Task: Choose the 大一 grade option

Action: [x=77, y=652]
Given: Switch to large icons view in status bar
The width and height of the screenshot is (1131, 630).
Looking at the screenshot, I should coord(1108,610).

□ □ □ □ □

- **Instructions to follow**:
Extract the full listing above without altering anything.

- **Response**:
Task: Choose the 大一 grade option

Action: [x=77, y=652]
Given: Switch to large icons view in status bar
The width and height of the screenshot is (1131, 630).
Looking at the screenshot, I should coord(1108,610).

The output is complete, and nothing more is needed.